____ Task input

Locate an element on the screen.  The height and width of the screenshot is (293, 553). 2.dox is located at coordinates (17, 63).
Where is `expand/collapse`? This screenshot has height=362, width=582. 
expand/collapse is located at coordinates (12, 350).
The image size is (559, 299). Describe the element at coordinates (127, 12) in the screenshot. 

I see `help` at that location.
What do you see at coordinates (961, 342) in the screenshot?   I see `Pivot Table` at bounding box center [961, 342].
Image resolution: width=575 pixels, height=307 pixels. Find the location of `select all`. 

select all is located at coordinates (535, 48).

________

Copy out, word for word, the stretch of the listing from the line containing "What do you" through the end of the listing.

#### Result
What do you see at coordinates (961, 342) in the screenshot?   I see `Pivot Table` at bounding box center [961, 342].
Image resolution: width=575 pixels, height=307 pixels. Find the location of `select all`. 

select all is located at coordinates (535, 48).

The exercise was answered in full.